§ DIRECTIONS
Omitting all pictures, print the lines of the listing from the one containing "Kiinteistöt ja vuokraustoiminta (45, 2408)" through the final line, both ends included, with no other text.

§ DATA SECTION
+--
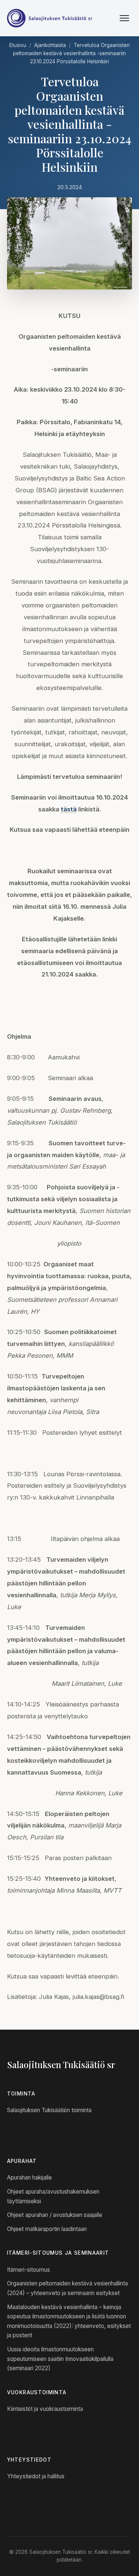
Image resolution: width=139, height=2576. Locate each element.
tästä (69, 809)
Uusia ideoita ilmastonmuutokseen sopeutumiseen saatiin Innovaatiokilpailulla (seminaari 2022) (60, 2359)
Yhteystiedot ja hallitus (35, 2476)
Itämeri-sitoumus (28, 2269)
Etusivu (17, 45)
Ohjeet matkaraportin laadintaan (47, 2228)
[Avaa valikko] (124, 18)
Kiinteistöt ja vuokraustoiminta (45, 2408)
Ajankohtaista (50, 45)
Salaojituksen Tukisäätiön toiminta (49, 2110)
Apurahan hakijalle (29, 2177)
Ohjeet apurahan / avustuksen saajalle (54, 2214)
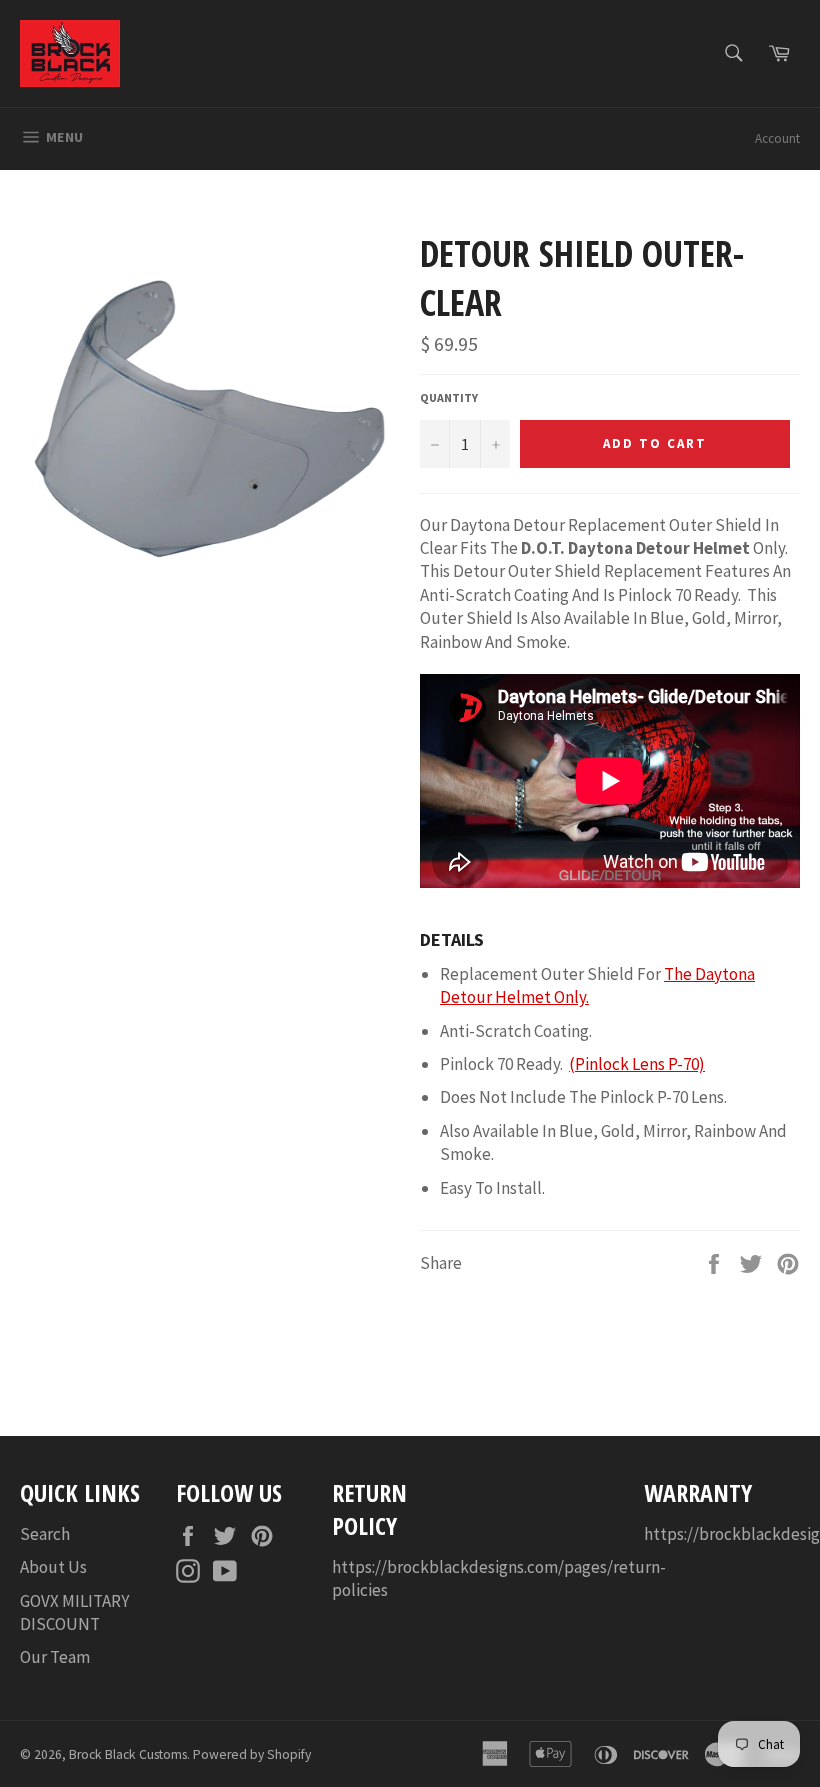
+--
§ RESULT
Kiinteistöt ja vuokraustoiminta (45, 2408)
Ajankohtaista (50, 45)
Salaojituksen Tukisäätiön toiminta (49, 2110)
Apurahan hakijalle (29, 2177)
Ohjeet apurahan / avustuksen saajalle (54, 2214)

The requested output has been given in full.